I am not an expert mountain biker (obviously) but I learned a valuable life lesson in that situation: sometimes you need to stop and change your environment to get out of a rut.
When you look up the definition of a rut you get both the definition of “a long deep track made by repeated passage of wheels” as well as “a habit or pattern of behavior that has become dull and unproductive but is hard to change”.
Have you found yourself in a habit rut?
Perhaps it is in your relationships, exercise, sleep, nutrition, emails, spiritual life, mental growth.
Regardless of the context, getting out of a rut, a deeply defined habit pattern is very hard.
Similar to what I found on my mountain bike that day, a more effective way of getting out of a rut requires us to
1. Stop. To Pause. I would venture to say that we do not “pause” well in our culture where “busy” is glorified. Stopping for a moment provides the opportunity to evaluate holistically the situation, to observe the upcoming realities. For me on my bike it was a tree, but a neglected relationship may have a divorce ahead, poor health habits may have disease or an early death ahead, or neglecting mental growth may have a limited career ahead. Stopping to pause throughout the day, week and then for a bit longer duration during the year allows us to assess our realities and then make the changes necessary to get to where we ultimately want to go.
2. Change our environment. When the rut is deep and the habits, while unhealthy, are comfortable, a change in environment is necessary for success. To say we are going to eat better but have the same icecream and mac & cheese in the kitchen is like trying to wash are car with muddy water. It would be similar with saying that we want to improve our relationships with our children, but not changing our schedule to make time for them. To desire career growth while making the same mistakes over and over. An environment change by purging the pantry, simplifying the schedule for relationship time and applying the lessons learned at work by posting a note on your computer that reminds you to double check what caused the repeated mistakes in the first place.

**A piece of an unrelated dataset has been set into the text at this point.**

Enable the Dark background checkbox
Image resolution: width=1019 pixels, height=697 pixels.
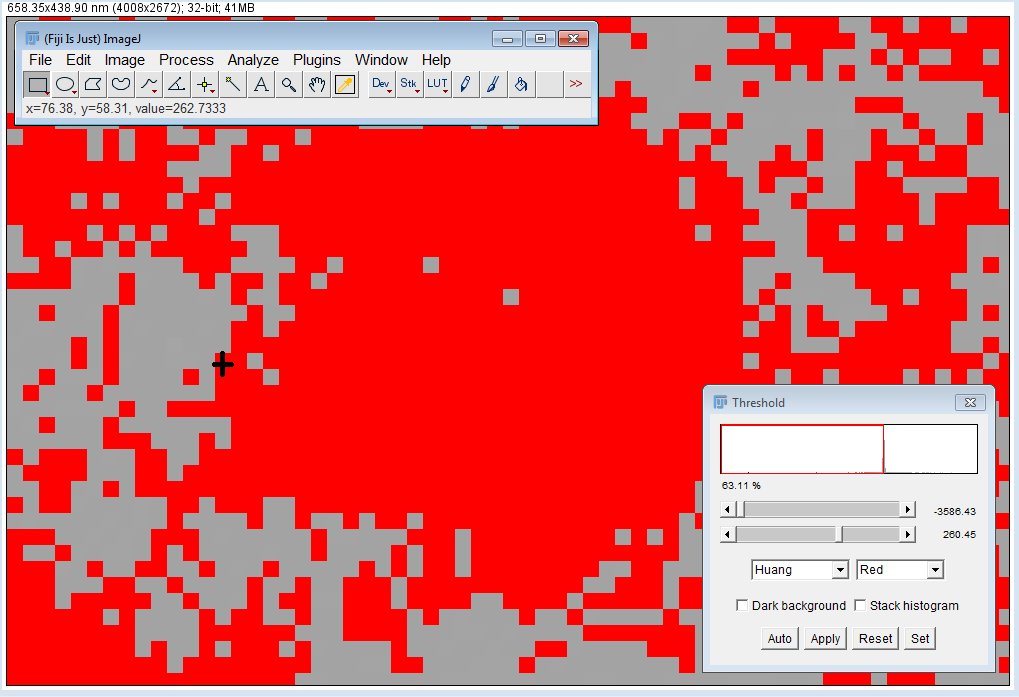(742, 606)
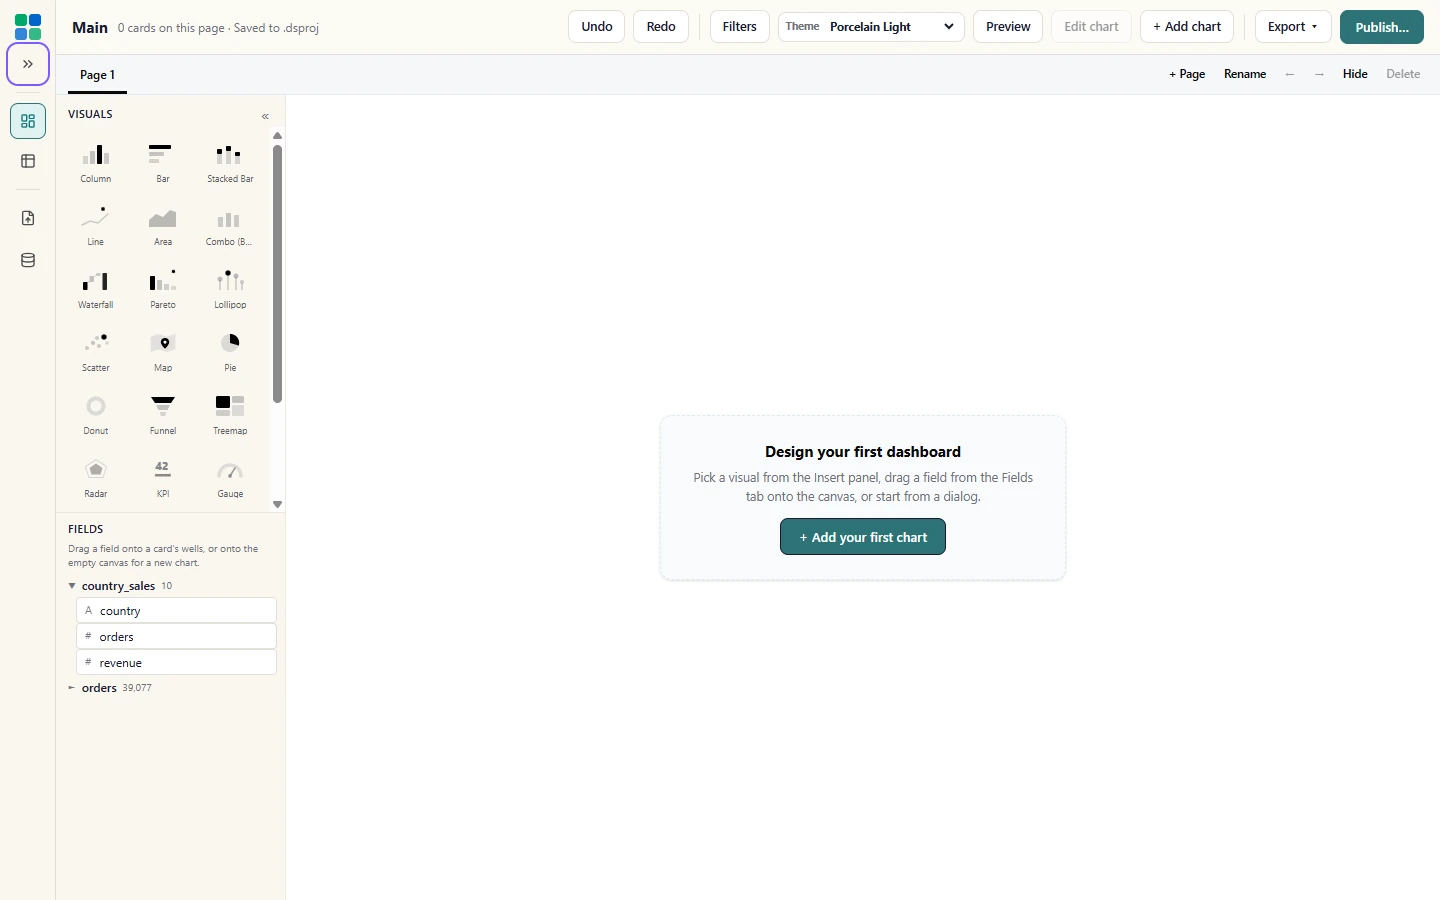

What would it look like for you to take a moment – to put on the breaks and hop of the bike – and assess your reality? To identify the changes needed in your environment to get out of the rut that is leading you where you don’t want to go.
Remember, ignorance is actually not bliss but simply a deep regret we will have in our future when we end up where we don’t want to be in life.
Let’s prevent the regrets and get out of the ruts by stopping more and changing our environment to support our success.